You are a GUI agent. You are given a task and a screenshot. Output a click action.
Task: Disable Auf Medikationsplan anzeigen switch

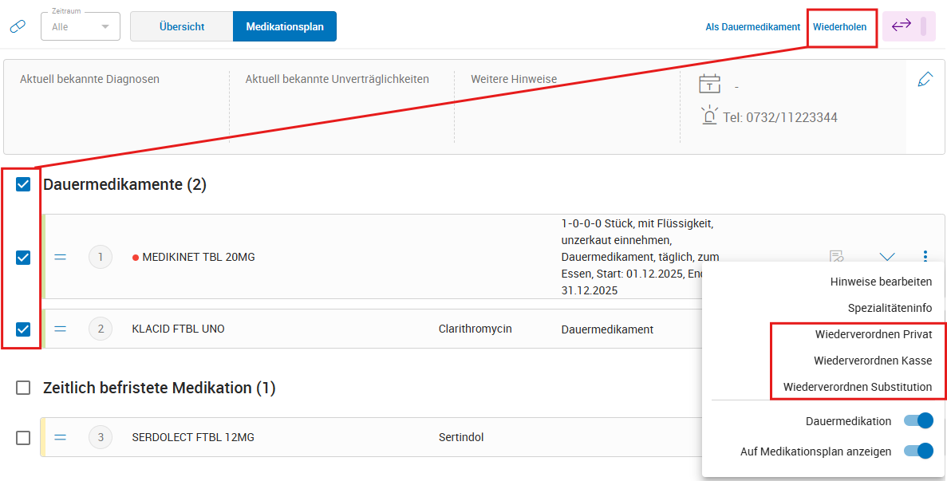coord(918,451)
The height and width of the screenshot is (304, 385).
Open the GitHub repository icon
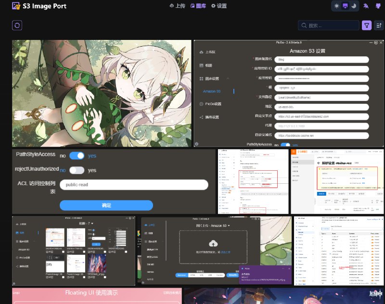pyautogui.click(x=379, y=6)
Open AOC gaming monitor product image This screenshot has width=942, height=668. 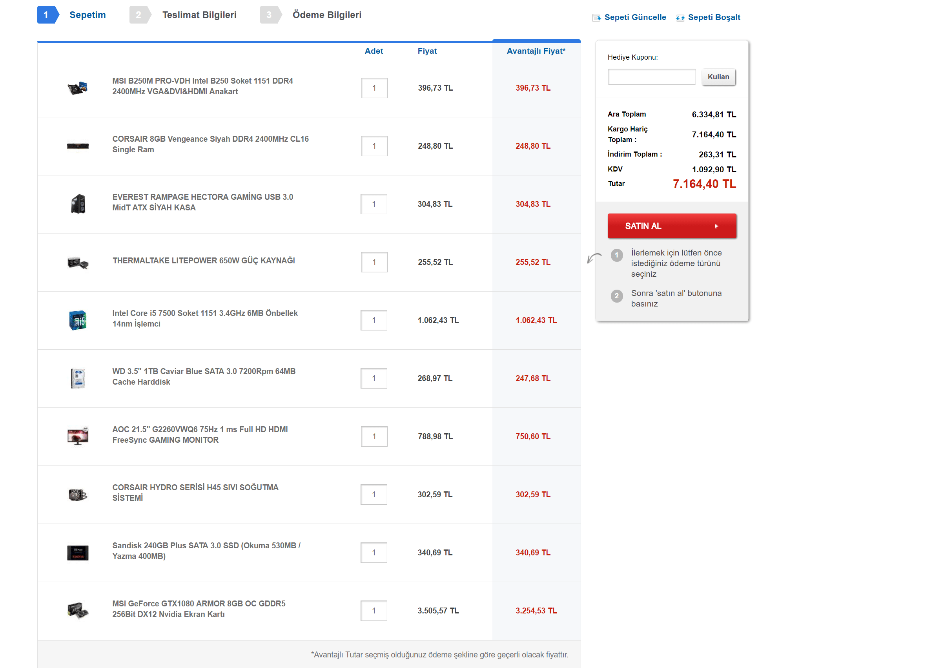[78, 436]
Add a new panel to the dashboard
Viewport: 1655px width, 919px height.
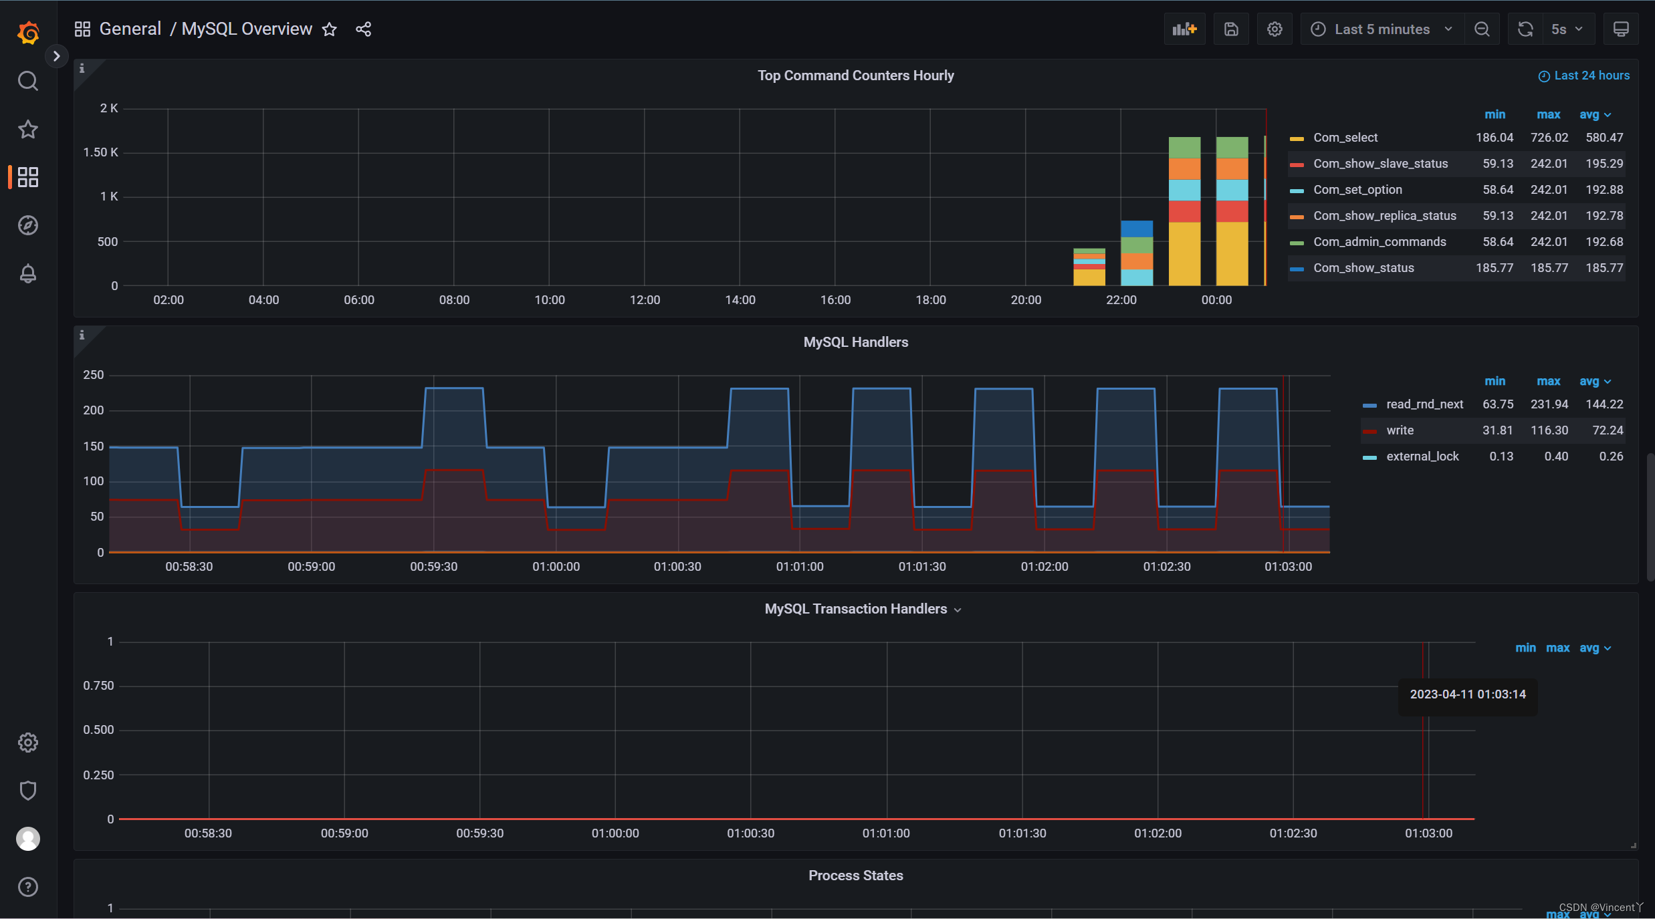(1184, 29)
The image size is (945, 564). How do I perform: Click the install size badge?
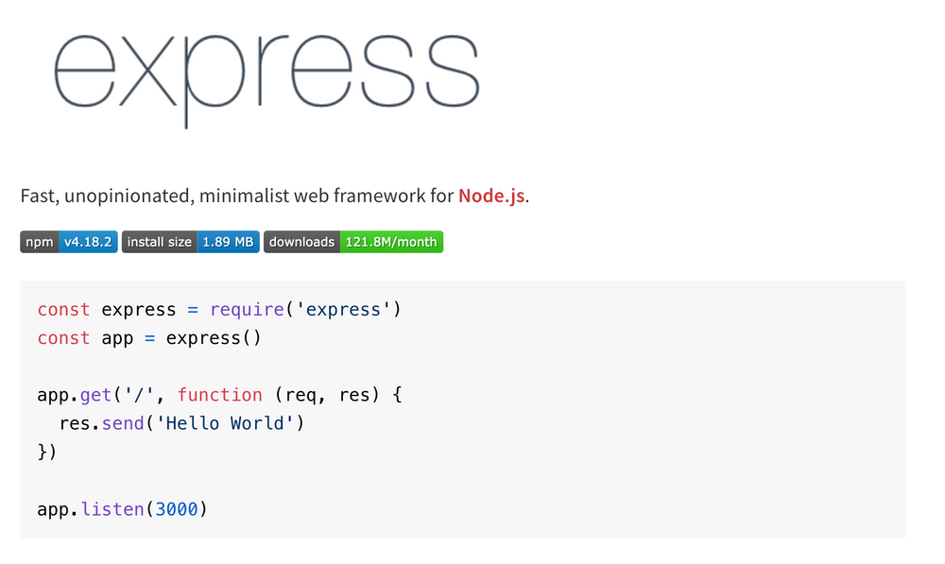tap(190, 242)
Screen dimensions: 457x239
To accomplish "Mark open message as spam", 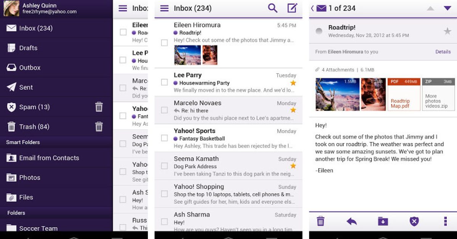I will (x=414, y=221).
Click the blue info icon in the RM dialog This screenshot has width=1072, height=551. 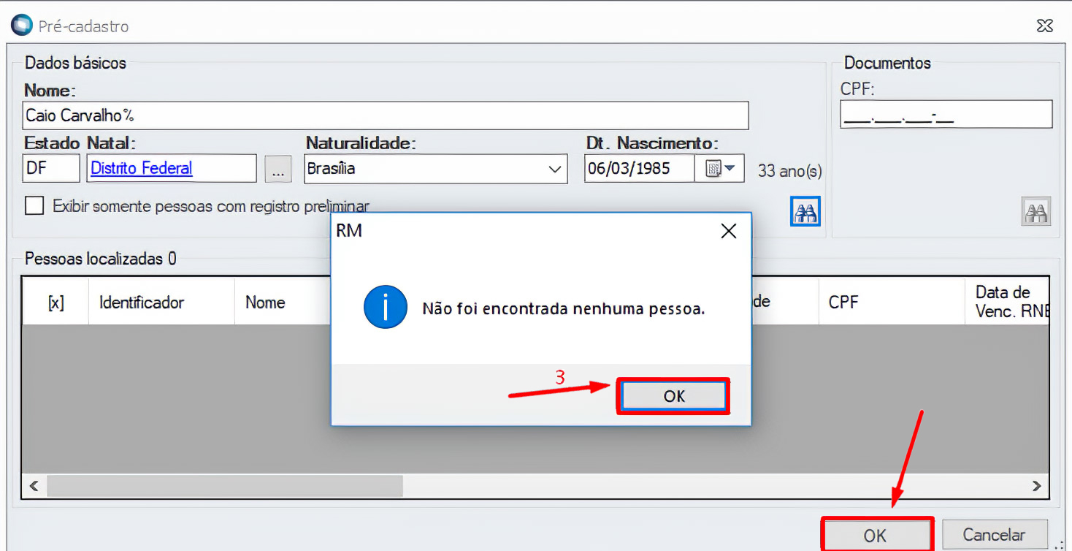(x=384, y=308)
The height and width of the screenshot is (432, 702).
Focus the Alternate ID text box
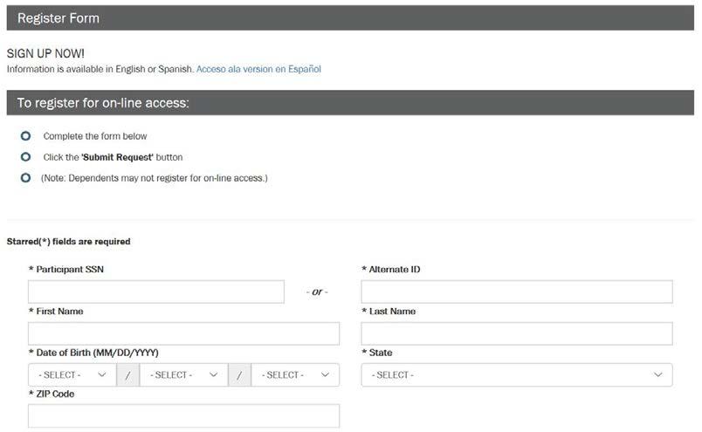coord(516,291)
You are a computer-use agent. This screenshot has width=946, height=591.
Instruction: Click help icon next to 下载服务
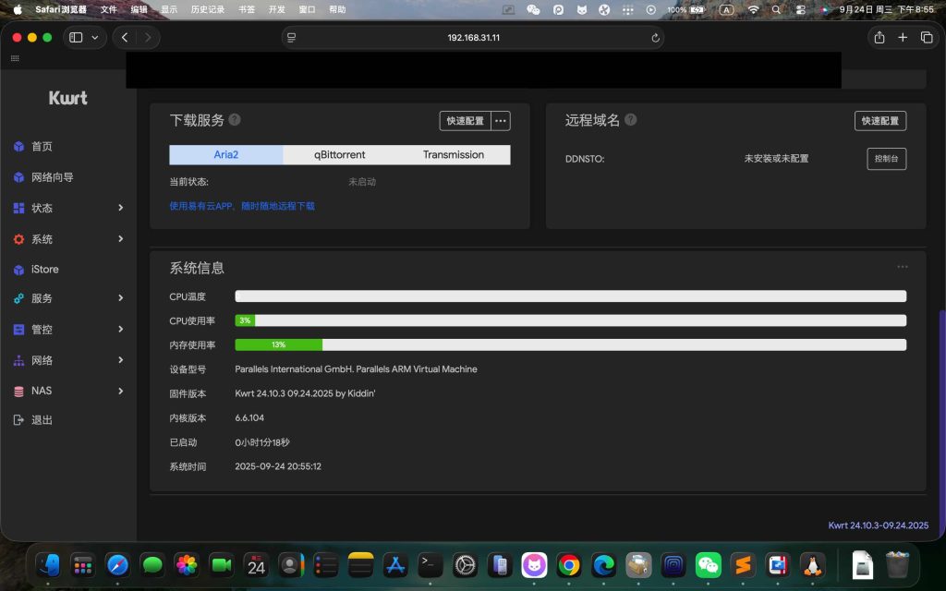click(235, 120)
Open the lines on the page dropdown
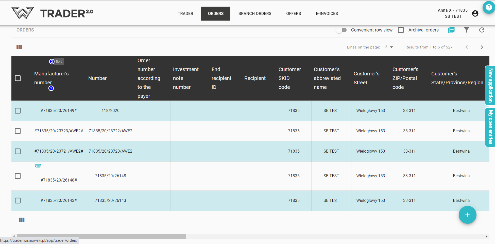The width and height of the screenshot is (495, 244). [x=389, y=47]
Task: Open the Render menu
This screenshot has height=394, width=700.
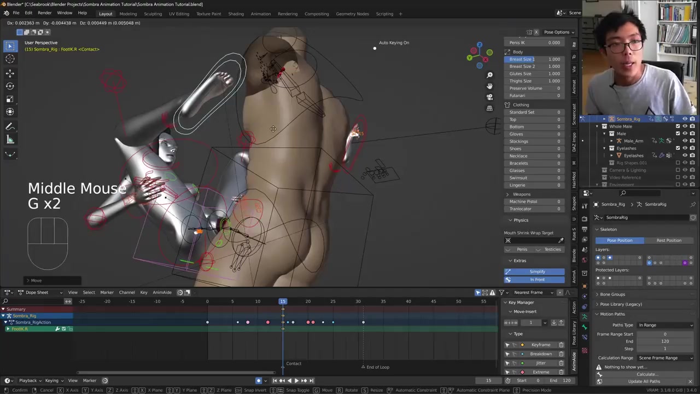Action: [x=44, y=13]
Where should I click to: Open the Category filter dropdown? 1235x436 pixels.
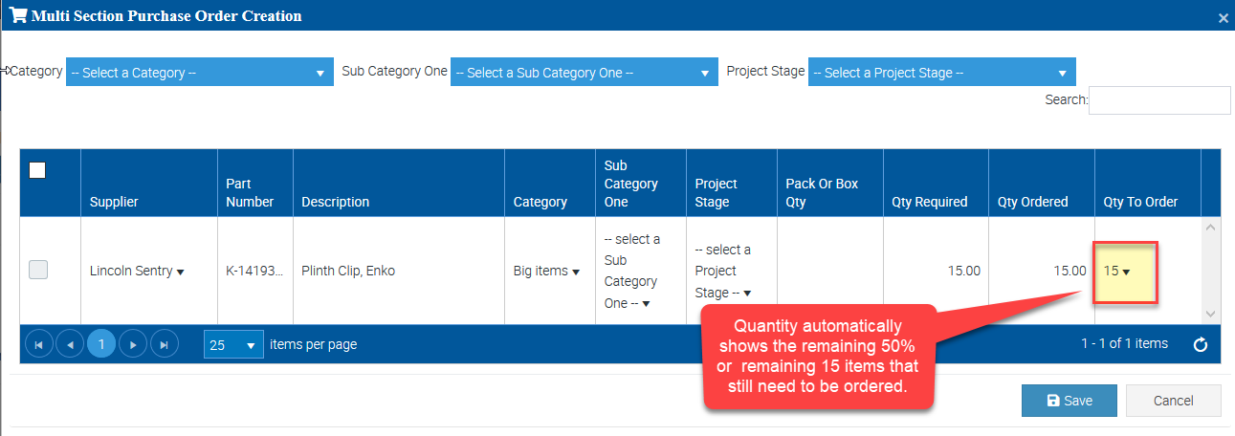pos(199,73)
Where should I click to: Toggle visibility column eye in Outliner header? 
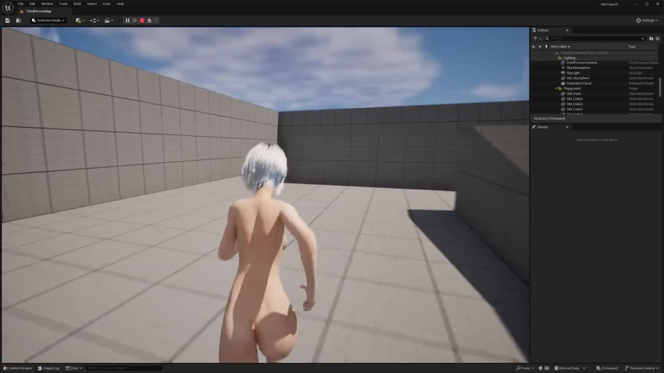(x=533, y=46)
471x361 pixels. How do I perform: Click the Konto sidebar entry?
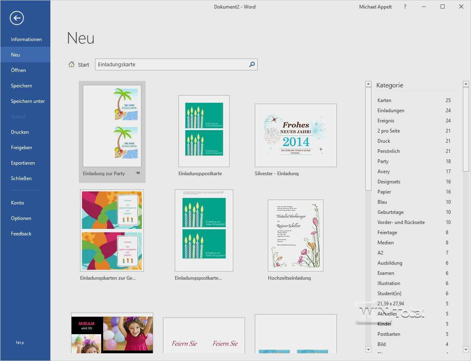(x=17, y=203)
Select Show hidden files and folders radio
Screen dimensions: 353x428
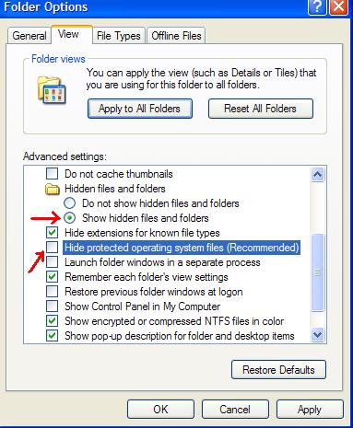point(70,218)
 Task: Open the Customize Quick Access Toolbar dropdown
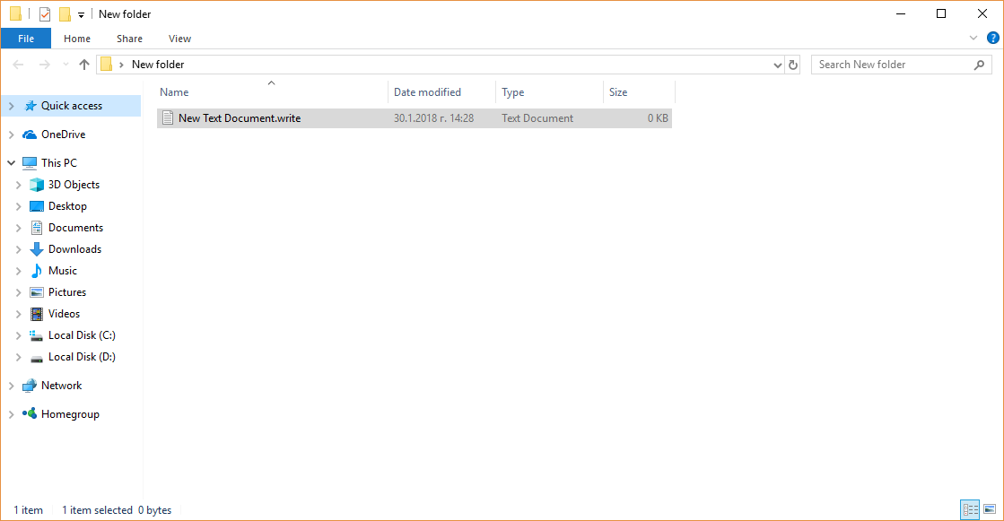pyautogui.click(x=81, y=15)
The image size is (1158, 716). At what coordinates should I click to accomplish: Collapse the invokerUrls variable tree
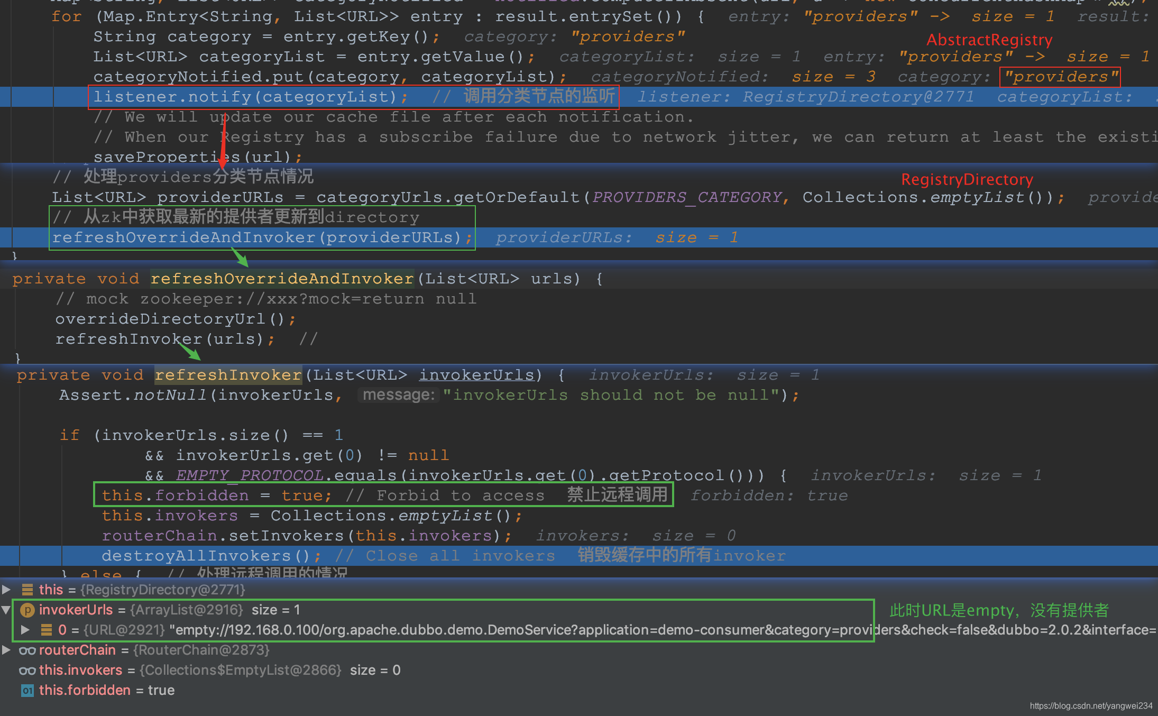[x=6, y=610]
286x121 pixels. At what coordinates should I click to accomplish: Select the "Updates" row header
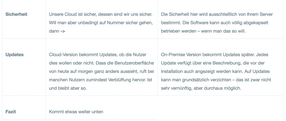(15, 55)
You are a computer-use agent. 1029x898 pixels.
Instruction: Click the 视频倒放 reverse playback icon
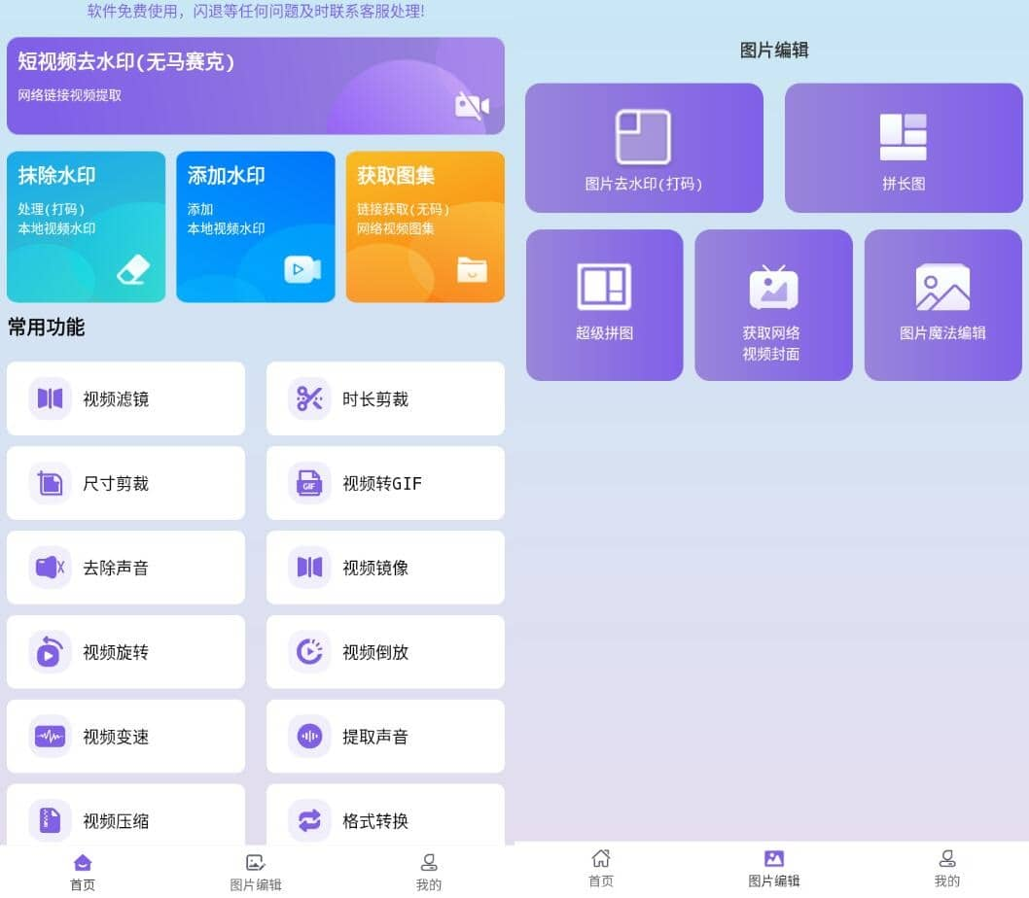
+++
REQUIRED WORK: Rewrite the part of the records that opens with the line containing "You are a computer-use agent. This" and closes with the line containing "point(70,218)" as a Markdown table with the columns "Row" and "Text". Give each line its own numbered row, skip any blank lines, and leave the pictures out.

SOLUTION FOR THIS EXERCISE:
| Row | Text |
|---|---|
| 1 | You are a computer-use agent. This screenshot has width=946, height=591. |
| 2 | Instruction: Click help icon next to 下载服务 |
| 3 | click(235, 120) |
| 4 | Open the lines on the page dropdown |
| 5 | The width and height of the screenshot is (495, 244). [x=389, y=47] |
| 6 | Task: Open the Render menu |
| 7 | This screenshot has height=394, width=700. |
| 8 | Action: [x=44, y=13] |
| 9 | Where should I click to: Open the Category filter dropdown? 1235x436 pixels. |
| 10 | pos(199,73) |
| 11 | Where should I click to: Toggle visibility column eye in Outliner header?  |
| 12 | (x=533, y=46) |
| 13 | 471x361 pixels. How do I perform: Click the Konto sidebar entry? |
| 14 | (x=17, y=203) |
| 15 | Select Show hidden files and folders radio |
| 16 | Screen dimensions: 353x428 |
| 17 | point(70,218) |